+++ PROVIDED DATA +++

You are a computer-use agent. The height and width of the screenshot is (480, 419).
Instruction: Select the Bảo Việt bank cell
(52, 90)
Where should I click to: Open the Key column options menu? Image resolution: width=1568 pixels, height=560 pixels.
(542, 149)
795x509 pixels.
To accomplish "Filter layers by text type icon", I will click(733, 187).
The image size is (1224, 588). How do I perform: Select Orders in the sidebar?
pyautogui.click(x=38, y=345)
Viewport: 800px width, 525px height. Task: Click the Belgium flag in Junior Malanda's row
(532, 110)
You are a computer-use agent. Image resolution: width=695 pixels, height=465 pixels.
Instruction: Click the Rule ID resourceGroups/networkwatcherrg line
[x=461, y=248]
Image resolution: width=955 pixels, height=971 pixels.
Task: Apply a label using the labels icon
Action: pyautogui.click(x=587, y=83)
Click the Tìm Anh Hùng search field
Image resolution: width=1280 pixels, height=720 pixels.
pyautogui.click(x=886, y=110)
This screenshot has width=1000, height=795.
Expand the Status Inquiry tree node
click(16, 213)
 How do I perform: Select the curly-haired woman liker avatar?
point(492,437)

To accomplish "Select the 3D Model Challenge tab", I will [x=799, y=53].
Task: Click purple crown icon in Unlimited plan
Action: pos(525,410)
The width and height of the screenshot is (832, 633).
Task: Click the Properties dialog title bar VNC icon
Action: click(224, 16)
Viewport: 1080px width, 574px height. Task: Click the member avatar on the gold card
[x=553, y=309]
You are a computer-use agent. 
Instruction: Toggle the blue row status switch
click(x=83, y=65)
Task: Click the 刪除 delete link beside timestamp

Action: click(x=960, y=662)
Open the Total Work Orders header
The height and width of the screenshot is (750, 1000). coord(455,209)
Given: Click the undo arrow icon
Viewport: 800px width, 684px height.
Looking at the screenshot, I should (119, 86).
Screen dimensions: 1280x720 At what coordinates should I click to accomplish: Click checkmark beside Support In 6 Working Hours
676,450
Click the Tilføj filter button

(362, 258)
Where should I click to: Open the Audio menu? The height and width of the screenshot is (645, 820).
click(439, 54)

+++

> _ACTIVITY_
Write out exactly the lines between the start of the entries and the line containing "Click the Tìm Anh Hùng search field", including that line and the first one.

> _RESPONSE AREA_
You are a computer-use agent. The height and width of the screenshot is (480, 419).
Instruction: Select the Bảo Việt bank cell
(52, 90)
Where should I click to: Open the Key column options menu? Image resolution: width=1568 pixels, height=560 pixels.
(542, 149)
795x509 pixels.
To accomplish "Filter layers by text type icon", I will click(733, 187).
The image size is (1224, 588). How do I perform: Select Orders in the sidebar?
pyautogui.click(x=38, y=345)
Viewport: 800px width, 525px height. Task: Click the Belgium flag in Junior Malanda's row
(532, 110)
You are a computer-use agent. Image resolution: width=695 pixels, height=465 pixels.
Instruction: Click the Rule ID resourceGroups/networkwatcherrg line
[x=461, y=248]
Image resolution: width=955 pixels, height=971 pixels.
Task: Apply a label using the labels icon
Action: pyautogui.click(x=587, y=83)
Click the Tìm Anh Hùng search field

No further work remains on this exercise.